## PARTES DEL EJERCICIO
- A) Transcribe sin ningún cambio el pasaje del fragmento sobre la nostalgia y la literatura que va de "Un Caribe, como" a "de tantas almas.".
- B) Responde estas preguntas con datos del fragmento sobre la nostalgia y la literatura:
(i) ¿Qué novela suele releer cada verano quien escribe?
(ii) ¿De qué cualidad nos ha privado la red, según el texto?
(iii) ¿En los pórticos de qué palacio dice estar quien escribe mientras se leen sus líneas?

## FRAGMENTO SELECCIONADO
++++++

Sin embargo; este proceder elemental, el recuerdo, incluso en su más veleidoso y abúlico ejercicio, nos provoca la plácida nostalgia. Y es ahí, en la mullida añoranza, donde emana la literatura; es decir, como seres gramáticos, nos impulsa a literaturizarnos y, por supuesto, también a cuanto nos ha rodeado y hemos ansiado; por cuanto, si fuésemos valientes en el sentido nietzschiano, durante ese momento de contrita nostalgia nos obligaríamos a revivificar aquellos anhelos idos y a ser émulos de don Quijote, eligiendo entre ellos uno como causa inmarcesible en cuya persecución y defensa sumergiésemos nuestra realidad entera, por más ridículos e incomprensibles que resultásemos a nuestros semejantes. Pero como tales empeños, por muy heroicos que se nos antojen, suelen ser tachados de locura, y esta, sobre trabajosa y solitaria, presenta graves inconvenientes que terminan con el héroe preso en una celda acolchada y bajo abusivos tratamientos terapéuticos, nos conformamos con las divagaciones de media tarde sobre las ocasiones perdidas, o con un buen manojo de poemas, o con una suculenta novela donde fugarnos hacia geografías ensoñadas. Sin ir más lejos, cada verano suelo releer El otoño del patriarca (1975) hasta llegar, ensopado en sudor de tanto acompañar al general Zacarías Alvarado durante su tumultuosa e insondable vida, a “los cohetes de gozo y las campanas de gloria que anunciaron al mundo la buena nueva de que el tiempo incontable de la eternidad había por fin terminado”; después, cierro el volumen con una desengañada sonrisa, mientras las imágenes esperpénticas de aquel Caribe palabrero me rondarán varios días con sus irreprimibles y crueles carcajadas.
Un Caribe, como la Posada del almirante Benbow y su consiguiente derrotero a bordo de la Española, que presentan una cualidad de la que la red, con su utilísima mengua del espacio y del tiempo, nos ha privado: lo remoto; ese lugar fascinante, oculto tras su nebulosa indefinición, que, en nuestro planeta, mensurado hasta el milímetro, ya solo cabe en la literatura, pero cuya sonora pronunciación, lo remoto, aún suscita la exaltación de tantas almas.
Tal vez por eso, por su mera y vacua búsqueda, mientras ustedes leen estas líneas, esté pisando los pórticos del palacio de Ulises para descubrir si soy capaz de tensar el famoso arco y alzarme con la prometida Penélope. Deséenme suerte, porque jamás fue empresa fácil.

++++++

## CONJUNTO DE REGISTROS
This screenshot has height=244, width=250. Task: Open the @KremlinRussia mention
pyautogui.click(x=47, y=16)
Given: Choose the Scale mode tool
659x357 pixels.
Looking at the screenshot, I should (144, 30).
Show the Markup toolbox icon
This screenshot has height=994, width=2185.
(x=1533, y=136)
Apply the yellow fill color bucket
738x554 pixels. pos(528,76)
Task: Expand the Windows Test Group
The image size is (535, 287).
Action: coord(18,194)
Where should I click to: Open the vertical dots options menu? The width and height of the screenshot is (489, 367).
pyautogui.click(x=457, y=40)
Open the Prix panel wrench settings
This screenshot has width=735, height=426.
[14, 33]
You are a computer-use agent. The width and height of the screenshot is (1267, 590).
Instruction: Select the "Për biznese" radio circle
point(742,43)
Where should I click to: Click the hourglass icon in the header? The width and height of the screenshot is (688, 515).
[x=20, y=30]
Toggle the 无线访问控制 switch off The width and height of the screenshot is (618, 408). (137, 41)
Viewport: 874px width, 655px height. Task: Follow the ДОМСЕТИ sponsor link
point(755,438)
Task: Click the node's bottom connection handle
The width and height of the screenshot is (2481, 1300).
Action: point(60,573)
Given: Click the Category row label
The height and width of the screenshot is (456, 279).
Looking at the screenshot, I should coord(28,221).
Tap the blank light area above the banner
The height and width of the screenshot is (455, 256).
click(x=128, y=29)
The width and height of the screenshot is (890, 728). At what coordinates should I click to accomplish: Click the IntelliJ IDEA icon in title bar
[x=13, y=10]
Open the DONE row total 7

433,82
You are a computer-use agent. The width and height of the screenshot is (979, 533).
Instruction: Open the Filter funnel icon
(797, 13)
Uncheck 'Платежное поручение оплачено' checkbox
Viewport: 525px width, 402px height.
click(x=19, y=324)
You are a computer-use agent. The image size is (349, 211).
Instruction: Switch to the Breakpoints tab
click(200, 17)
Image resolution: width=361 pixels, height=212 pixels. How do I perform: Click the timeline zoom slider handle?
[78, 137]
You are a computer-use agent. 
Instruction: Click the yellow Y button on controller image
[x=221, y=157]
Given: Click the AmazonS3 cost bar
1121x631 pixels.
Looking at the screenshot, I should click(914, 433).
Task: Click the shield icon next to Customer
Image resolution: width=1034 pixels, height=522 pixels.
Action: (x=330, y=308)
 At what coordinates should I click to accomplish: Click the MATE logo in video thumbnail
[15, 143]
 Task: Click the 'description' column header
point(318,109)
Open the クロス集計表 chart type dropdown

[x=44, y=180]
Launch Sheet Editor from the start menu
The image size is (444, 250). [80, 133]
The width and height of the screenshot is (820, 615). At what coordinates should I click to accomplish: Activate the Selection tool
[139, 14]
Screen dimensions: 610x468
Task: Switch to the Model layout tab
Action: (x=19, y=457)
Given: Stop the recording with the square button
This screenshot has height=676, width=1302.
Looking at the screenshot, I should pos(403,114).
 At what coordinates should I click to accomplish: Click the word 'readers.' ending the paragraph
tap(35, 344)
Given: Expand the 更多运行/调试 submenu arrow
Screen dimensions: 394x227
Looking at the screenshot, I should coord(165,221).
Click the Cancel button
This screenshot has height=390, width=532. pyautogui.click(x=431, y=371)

++++++

## RESPUESTAS DEL EJERCICIO
- A)
Un Caribe, como la Posada del almirante Benbow y su consiguiente derrotero a bordo de la Española, que presentan una cualidad de la que la red, con su utilísima mengua del espacio y del tiempo, nos ha privado: lo remoto; ese lugar fascinante, oculto tras su nebulosa indefinición, que, en nuestro planeta, mensurado hasta el milímetro, ya solo cabe en la literatura, pero cuya sonora pronunciación, lo remoto, aún suscita la exaltación de tantas almas.

- B)
(i) El otoño del patriarca (1975).
(ii) De lo remoto.
(iii) En los pórticos del palacio de Ulises.